Die wichtigste Stadt für die Christen stellt jedoch Jerusalem dar. Die Hauptstadt des Landes ist vor allem deswegen für Christen von Bedeutung, weil Jesus dort seine letzten Tage verbracht hat. Angefangen mit seinem berühmten Einzug nach Jerusalem bis hin zu seiner Kreuzigung in der Stadt, der die heilige Auferstehung folgte. Dort, wo sich das Grabe Jesu befunden haben soll, steht die heutige Grabeskirche in der Jerusalemer Altstadt. Die Schlüssel zur Kirche werden von einer muslimischen Familie aufbewahrt, die täglich für das Öffnen und Schließen sorgt. Damit zeigt sich erneut, wie eng die Weltreligionen in Israel miteinander verknüpft sind und wie facettenreich das Land zu beeindrucken weiß.

Ein Land für ein Volk

Anders als im Christentum spielen für Juden nicht unbedingt nur einzelne Plätze eine wichtige Rolle. Seit fast 3.000 Jahren gilt Israel für Juden als ihr Land, das Ihnen von Gott geschenkt worden ist. Nachdem das jüdische Volk eine erbarmungslose Zeit der Sklaverei in Ägypten erlebt hat, wurde Moses von Gott beauftragt, das Volk in einer 40-tägigen Reise nach Israel zu führen. Dort haben die Juden dann schließlich verschiedene Städte erbaut, in denen sich zahlreiche Gebäude finden, die für diese Religion von Bedeutung sind. In Jerusalem wurde beispielsweise der Tempel Salomo gebaut, der als besondere heilige Stätte verehrt wurde. Der Tempel wurde im Laufe der Geschichte allerdings zerstört. Man nimmt an, dass die einzigen Überreste des Tempels die heutige Klagemauer sind. Jeden Tag begeben sich viele Menschen dorthin, um zu beten und stecken dort Wünsche und Bitten zwischen die Steine der Mauer. Wer Jerusalem besucht, sollte die berühmte Klagemauer auf jeden Fall einmal mit eigenen Augen gesehen haben.

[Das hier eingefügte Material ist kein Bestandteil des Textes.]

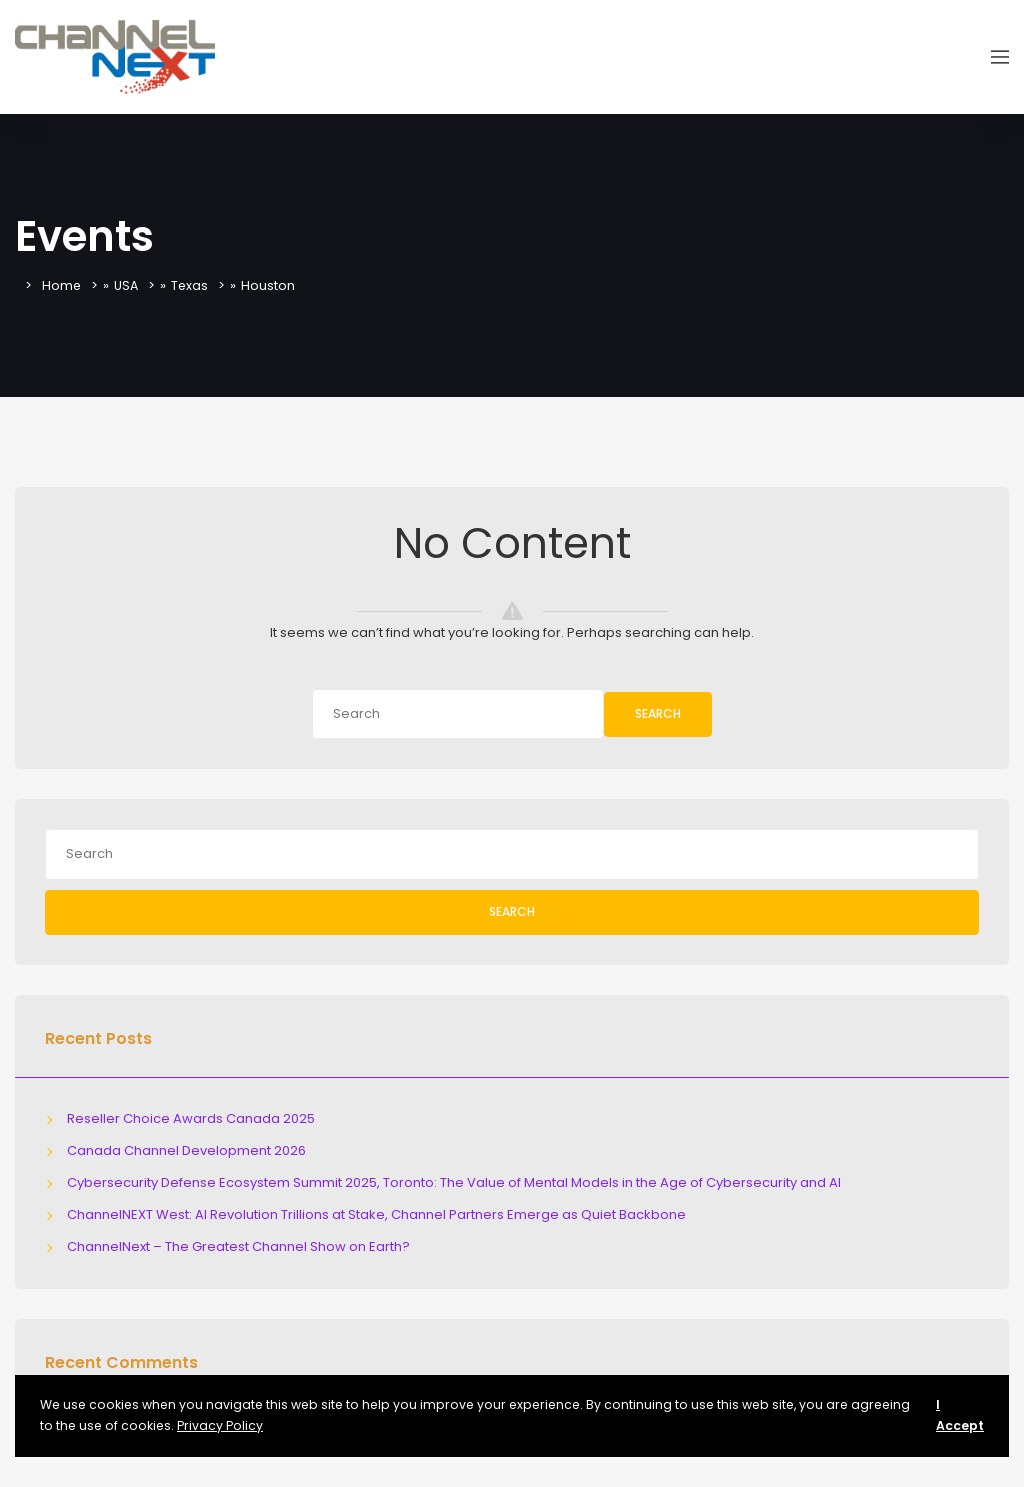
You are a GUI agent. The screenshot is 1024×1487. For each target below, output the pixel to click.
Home (62, 285)
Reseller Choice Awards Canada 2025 (191, 1118)
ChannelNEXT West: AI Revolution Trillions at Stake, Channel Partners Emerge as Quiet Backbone (376, 1214)
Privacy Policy (220, 1425)
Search (658, 713)
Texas (193, 285)
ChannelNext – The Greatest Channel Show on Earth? (238, 1246)
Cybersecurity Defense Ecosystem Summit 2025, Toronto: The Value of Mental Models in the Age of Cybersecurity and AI (454, 1182)
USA (128, 285)
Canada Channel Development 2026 (186, 1150)
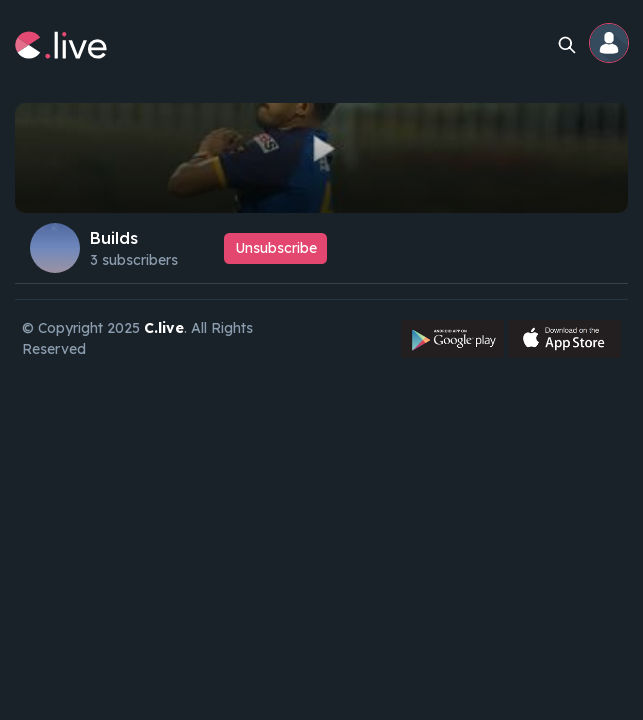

Die drittgrößte Moschee auf der Welt

Genauso wie für Christen und Juden hat Israel aber auch für Muslime eine äußerst wichtige Bedeutung. In der Hauptstadt befindet sich die drittgrößte Moschee mit dem Namen „Al-Aqsa“ auf der Welt, weswegen Jerusalem nach Mekka und Medina die drittheiligste Stadt im Islam ist. In unmittelbarer Nähe zur Moschee befindet sich außerdem der Felsendom in Jerusalem. Der Dom wurde dort erbaut, wo nach islamischem Glauben der Prophet der Muslime Mohammed in den Himmel aufgestiegen ist. Allerdings ist dieser Ort ebenfalls für die Juden heilig, weil sich dort laut Überlieferung die heilige Bundeslade befunden haben soll.